This morning we come to the last of the Elijah stories in our series in which he passes his prophet mantle—literally—on to his spiritual son, Elisha. As our passage opens, Elijah’s prayer that the LORD take his life, which we looked at last week, is about to be answered. In fact, as stated in verse 1 Elijah’s being taken by the LORD provides the setting for the entire passage: “When the Lord was about to take Elijah up to heaven in a whirlwind.” What is interesting about this statement is that the LORD had disclosed this imminent incident to all his prophets—and all who are mentioned in our passage are prophets of God. So as prophets, all were aware that this was the day in which Elijah would be taken from them.

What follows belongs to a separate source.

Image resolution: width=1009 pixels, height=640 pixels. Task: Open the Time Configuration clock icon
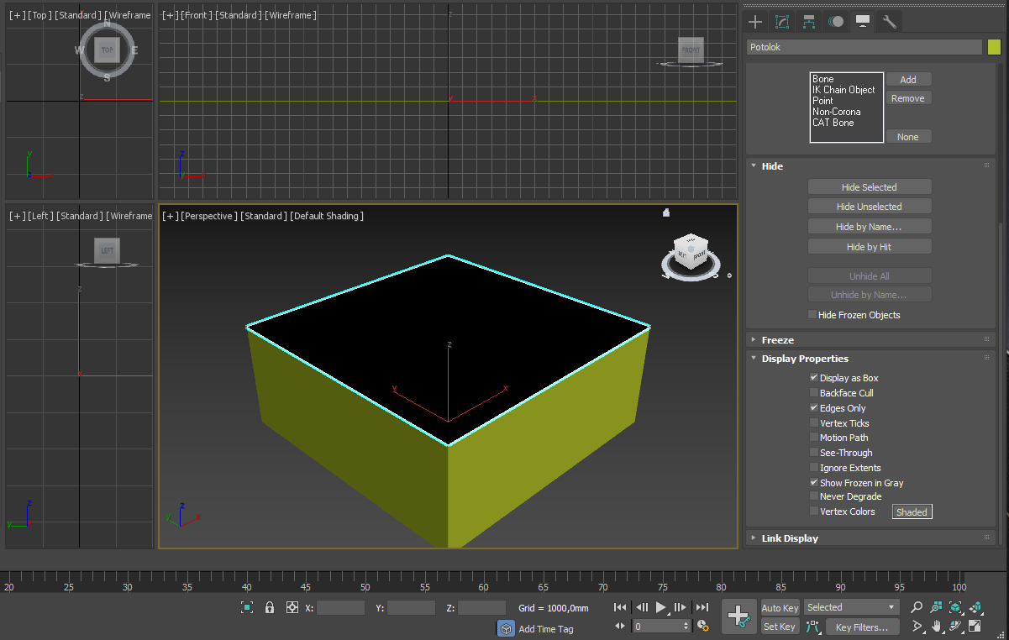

As far as the relationship between all of these prophets is concerned, at this time there were bands, or companies, of prophets—or “sons of prophets” in some translations—who served the LORD. These companies of prophets were apparently religious communities that sprang up in the face of a general indifference and apostasy in Israel which we have seen throughout all of the Elijah stories. The relationships between the bands of prophets with the great prophets mentioned in scripture—Elijah, Elisha, and Samuel before them—was understandably close, with the greater prophets serving as a kind of mentor to the companies of prophets. In this passage from II Kings, we see mention of a “company of the prophets at Bethel” (3) and another “company of the prophets at Jericho” (5).

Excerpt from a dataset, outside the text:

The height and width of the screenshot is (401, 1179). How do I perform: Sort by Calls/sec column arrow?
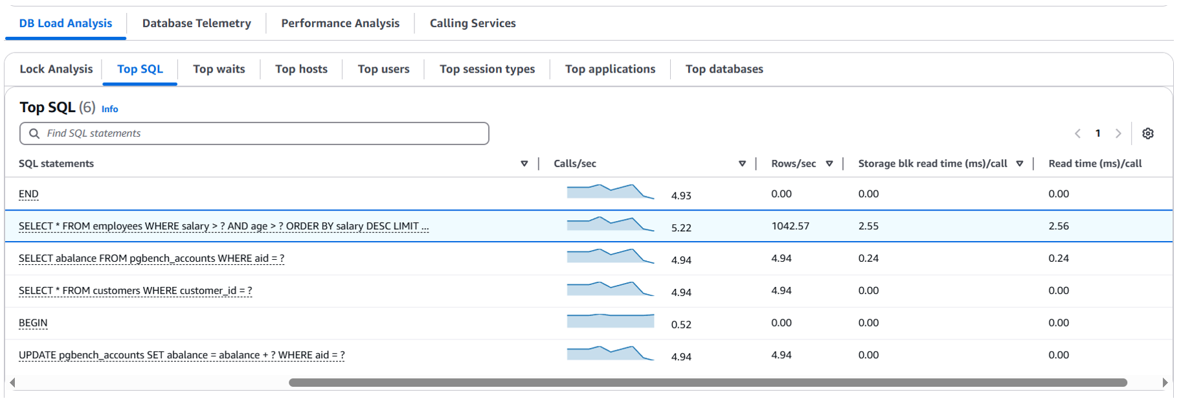[x=742, y=164]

What is also evident here is Elisha’s attachment to Elijah. When Elijah tells Elisha to stay at Gilgal since the LORD has sent him to Bethel, Elisha replies, “As surely as the Lord lives and as you live, I will not leave you” (2) and both end up going to Bethel together. While there, the first company of prophets came out and said to Elisha, “Do you know that the Lord is going to take your master from you today?” Elisha did know, of course, and asked them to say no more of it (3).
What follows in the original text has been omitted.